Paluck’s research focuses broadly on the powerful influence of social norms and perceptions that drive human behavior.
In experimental fieldwork, she has traveled to post-conflict areas, including post-genocide Rwanda, to study how prejudice and conflict may be reduced. In her work in Rwanda, Paluck tested whether messages disseminated through mass media — in this case, a radio soap opera — might change how listeners perceived social norms related to interethnic relationships. She found that listening to a radio story featuring an interethnic couple led people to view such relationships as normative within a societal context. This perceived social norm, in turn, seemed to guide their behavior without necessarily altering their personal values and beliefs.
Paluck has also researched social networks in public schools, collecting data from about 25,000 students in New Jersey. Looking at students’ existing social networks, she found that anti-prejudice ideas quickly diffused throughout groups based on a few peers with the most perceived social influence.

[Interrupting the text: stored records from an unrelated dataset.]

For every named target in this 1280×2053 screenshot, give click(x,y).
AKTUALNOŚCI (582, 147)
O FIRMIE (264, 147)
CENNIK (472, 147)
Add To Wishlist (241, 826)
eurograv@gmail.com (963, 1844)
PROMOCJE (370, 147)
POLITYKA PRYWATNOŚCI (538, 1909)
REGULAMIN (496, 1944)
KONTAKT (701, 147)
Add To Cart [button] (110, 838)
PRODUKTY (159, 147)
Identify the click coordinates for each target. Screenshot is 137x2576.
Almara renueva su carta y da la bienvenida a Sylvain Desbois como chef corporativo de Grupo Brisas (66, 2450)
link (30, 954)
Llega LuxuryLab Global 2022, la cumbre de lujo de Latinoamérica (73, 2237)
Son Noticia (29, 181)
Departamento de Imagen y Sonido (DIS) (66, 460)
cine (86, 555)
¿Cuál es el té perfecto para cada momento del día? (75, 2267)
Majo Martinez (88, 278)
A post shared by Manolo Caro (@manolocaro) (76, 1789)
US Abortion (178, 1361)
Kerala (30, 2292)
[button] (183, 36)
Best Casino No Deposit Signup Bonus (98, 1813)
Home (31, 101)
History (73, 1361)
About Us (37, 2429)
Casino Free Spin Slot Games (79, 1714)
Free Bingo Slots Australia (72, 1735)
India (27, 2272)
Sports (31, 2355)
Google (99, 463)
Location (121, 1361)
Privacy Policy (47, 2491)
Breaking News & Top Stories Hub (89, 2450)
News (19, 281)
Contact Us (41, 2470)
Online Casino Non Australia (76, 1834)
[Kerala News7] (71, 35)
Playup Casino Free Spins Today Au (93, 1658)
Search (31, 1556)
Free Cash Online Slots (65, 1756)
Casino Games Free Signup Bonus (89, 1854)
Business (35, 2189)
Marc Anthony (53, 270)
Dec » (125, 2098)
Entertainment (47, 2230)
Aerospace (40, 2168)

More recently, Paluck and coauthor Margaret Tankard studied the link between institutional policies and the social attitudes and behaviors within a population. This research, published in Psychological Science, found that the legalization of same-sex marriage by the US Supreme Court was associated with increased public support of gay marriage based on perceived change in social norms.
Among the 24 MacArthur Fellows chosen this year, Paluck will receive a $625,000 stipend, which she says will help her to continue training the next generation of psychology researchers in conducting field experiments and investigating social behavior in the real world.
Betsy Levy Paluck received her PhD from Yale University. She is currently a professor of psychology and public affairs at Princeton University and the Deputy Director of the Kahneman-Treisman Center for Behavioral Science and Policy. She was named an APS Rising Star in 2011 and currently serves on the Advisory Council for the newest APS journal, Advances in Methods and Practices in Psychological Science.